During a recent event anticipating Dr. Martin Luther King Jr.’s birthday celebration, Dr. Khalil Gibran Muhammad evoked the name of Jo Ann Robinson. I had begun researching her life in preparation of this column, and it’s good to be on the same track with Muhammad, the former director of the Schomburg Center who now teaches at Harvard University.

Muhammad only mentioned Robinson in passing, but he noted her significance as a pioneering force in the Civil Rights Movement and here we offer at least an expansion on his intimations.

There is no more eminent endorsement of Robinson’s commitment than one from Dr. King, who had this to say about her in his autobiography. “…She, perhaps, more than any other person, was active on every level of the protest,” he wrote of her involvement in the Montgomery Bus Boycott. “She took part in both the executive board and the strategy committee meetings. When the MIA newsletter was inaugurated a few months after the protest began, she became its editor.

“She was sure to be present whenever negotiations were in progress,” King added. “And although she carried a full teaching load at Alabama State, she still found time to drive both morning and afternoon.”

But ferrying protesters was just one of the tasks in which Robinson was indefatigably in the vanguard. She was a principal organizer of the boycott and many years before had been pivotal in the founding and activism in the Women’s Political Council.

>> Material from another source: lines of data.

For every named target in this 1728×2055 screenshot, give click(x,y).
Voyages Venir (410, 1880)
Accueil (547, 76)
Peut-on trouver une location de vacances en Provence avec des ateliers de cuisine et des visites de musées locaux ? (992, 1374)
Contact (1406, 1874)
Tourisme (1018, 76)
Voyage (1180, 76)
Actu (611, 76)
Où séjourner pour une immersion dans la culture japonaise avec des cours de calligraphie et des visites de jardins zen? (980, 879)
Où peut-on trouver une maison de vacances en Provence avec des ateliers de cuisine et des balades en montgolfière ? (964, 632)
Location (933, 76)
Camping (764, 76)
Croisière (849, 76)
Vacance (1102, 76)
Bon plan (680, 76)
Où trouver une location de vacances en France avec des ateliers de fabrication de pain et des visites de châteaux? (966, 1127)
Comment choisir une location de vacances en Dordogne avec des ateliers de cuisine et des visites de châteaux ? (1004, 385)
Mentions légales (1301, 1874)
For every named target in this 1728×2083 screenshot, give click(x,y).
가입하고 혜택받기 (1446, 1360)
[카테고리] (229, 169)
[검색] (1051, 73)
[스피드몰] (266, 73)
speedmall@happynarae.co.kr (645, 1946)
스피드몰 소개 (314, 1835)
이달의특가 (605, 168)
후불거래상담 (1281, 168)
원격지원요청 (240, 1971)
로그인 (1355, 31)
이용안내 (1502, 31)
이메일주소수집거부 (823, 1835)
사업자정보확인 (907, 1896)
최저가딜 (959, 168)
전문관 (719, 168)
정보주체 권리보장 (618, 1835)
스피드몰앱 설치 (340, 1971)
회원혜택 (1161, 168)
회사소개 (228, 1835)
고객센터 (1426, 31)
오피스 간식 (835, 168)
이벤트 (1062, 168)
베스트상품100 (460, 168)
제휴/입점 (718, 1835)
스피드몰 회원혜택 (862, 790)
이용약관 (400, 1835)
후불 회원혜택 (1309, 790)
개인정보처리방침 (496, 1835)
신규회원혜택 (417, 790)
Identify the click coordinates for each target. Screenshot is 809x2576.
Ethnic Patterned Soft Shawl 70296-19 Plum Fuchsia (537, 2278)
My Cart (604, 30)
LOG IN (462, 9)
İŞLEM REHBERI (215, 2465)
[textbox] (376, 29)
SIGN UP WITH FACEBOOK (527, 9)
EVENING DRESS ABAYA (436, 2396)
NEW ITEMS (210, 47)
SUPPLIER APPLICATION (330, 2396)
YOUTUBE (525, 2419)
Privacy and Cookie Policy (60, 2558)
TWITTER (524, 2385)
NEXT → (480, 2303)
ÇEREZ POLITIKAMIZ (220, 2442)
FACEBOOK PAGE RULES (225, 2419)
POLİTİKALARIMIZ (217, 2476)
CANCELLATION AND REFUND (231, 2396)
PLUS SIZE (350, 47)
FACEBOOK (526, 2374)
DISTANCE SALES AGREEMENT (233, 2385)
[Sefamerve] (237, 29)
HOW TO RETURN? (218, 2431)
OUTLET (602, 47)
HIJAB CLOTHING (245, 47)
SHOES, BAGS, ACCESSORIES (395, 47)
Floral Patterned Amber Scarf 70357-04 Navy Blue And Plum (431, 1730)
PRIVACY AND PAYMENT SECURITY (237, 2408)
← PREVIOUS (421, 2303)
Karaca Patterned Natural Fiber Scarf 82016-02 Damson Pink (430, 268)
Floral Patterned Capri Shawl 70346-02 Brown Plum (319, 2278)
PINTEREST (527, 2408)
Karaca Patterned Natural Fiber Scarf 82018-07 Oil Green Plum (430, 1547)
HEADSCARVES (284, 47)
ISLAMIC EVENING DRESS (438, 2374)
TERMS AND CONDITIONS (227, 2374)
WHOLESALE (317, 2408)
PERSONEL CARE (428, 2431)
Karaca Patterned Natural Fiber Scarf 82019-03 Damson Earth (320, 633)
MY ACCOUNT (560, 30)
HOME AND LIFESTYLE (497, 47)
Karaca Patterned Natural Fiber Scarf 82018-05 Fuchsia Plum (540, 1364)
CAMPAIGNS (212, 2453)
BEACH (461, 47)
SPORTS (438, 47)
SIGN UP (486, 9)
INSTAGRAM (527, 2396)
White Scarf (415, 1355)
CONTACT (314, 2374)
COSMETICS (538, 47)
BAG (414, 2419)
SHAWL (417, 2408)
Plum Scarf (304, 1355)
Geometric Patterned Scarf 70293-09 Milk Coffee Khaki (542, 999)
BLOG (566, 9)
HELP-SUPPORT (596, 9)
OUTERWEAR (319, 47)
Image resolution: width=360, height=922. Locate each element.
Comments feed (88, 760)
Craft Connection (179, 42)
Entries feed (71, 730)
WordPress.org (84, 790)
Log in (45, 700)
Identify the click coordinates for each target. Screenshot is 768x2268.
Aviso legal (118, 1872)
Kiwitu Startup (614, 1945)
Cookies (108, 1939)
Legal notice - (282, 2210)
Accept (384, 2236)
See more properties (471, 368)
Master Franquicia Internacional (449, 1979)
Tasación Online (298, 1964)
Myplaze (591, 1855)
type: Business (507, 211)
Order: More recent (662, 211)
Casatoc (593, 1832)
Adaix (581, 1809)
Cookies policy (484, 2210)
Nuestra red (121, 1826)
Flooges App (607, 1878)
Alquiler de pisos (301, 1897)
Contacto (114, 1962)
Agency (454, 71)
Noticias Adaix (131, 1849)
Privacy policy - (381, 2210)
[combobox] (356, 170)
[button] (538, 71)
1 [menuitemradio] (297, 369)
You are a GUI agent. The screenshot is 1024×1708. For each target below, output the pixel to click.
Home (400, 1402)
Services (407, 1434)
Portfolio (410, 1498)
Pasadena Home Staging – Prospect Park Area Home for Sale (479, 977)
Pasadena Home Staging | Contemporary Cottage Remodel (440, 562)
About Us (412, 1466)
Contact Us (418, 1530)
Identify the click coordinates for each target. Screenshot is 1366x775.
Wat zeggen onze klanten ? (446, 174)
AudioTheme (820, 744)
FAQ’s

Born Jo Ann Gibson on April 17, 1912, in Culloden, Georgia, she was the twelfth child of Owen Boston Gibson and Dollie Webb Gibson, who were farmers. Her father died when she six, and her family relocated to Macon. She was a brilliant student in high school and was valedictorian of her graduating class. Later she would earn a bachelor’s degree from Fort Valley State College in 1934; she was the first in her family to earn a college degree.

After graduation from college, she would teach in the Macon public school system for the next five years. It was in Macon that she met her husband, Wilbur Robinson, according to historian David Garrow, who wrote the introduction to the memoir, but the marriage was very brief. Her classroom activities were not limited to teaching. She found time to earn a master’s degree from Atlanta University and to study English at Columbia University in New York City. Subsequently, she moved to Crocket, Texas where she taught at Mary Ellen College.

In 1949, she moved to Montgomery to teach at Alabama State College. Outside the classroom she became totally committed to community activism as a member of the Dexter Avenue Baptist Church, where Dr. King had arrived to be the senior pastor. It was during her residence in Montgomery that she experienced her first real dose of discrimination. She was assailed for taking a seat in the white section of the bus and fled when the driver screamed at her. This began her determination to fight the systemic racism in her community, especially the segregated buses. She joined the Women’s Political Council, a group founded in 1946 to motivate African American women to become more actively involved in political action.

By 1950, Jo Ann was the president of the WPC, and made the desegregation of the buses one of the organization’s main objectives. In this capacity she was assisted by activist and attorney Fred Gray, and together they began meeting with the city’s mayor. When they were met with stern opposition on their plans to desegregate the bus system, Jo Ann began planning a boycott. “In 1953,” Jo Ann wrote in her memoir, “members of the WPC was confronted with some thirty complaints against the bus company, brought to it by black people in the community.”

Two years later, Mrs. Parks took a stand by keeping her seat, and following her arrest Jo Ann and her cohort leaped into the fray distributing flyers urging the Black citizens in Montgomery to boycott the buses that year. She and her associates distributed more than 50,000 flyers overnight. As the boycott gained momentum, the MIA, led by Dr. King, carried on the boycott and intensified the pressure.

For her insightful vision and tactical skills, Jo Ann was appointed to MIA’s board and as noted above assumed the editorial direction of the organization’s newsletter. Obviously, this leadership role placed her in the crosshairs of the community’s reactionaries and she was often arrested, and one police officer threw a rock through her window and poured acid on her car. Things got so bad for her that the state police were summoned to guard her home. It took more than a year for the boycott to achieve its mission and it also ushered Dr. King into the global spotlight. After the boycott was over, Jo Ann resigned from Alabama State College and moved to Grambling College in Louisiana, and then onto Los Angeles where she taught in the public school system.

In 1987, she published her memoir entitled “The Montgomery Bus Boycott and the Woman Who Started It.” She died in Los Angeles on August 29, 1992.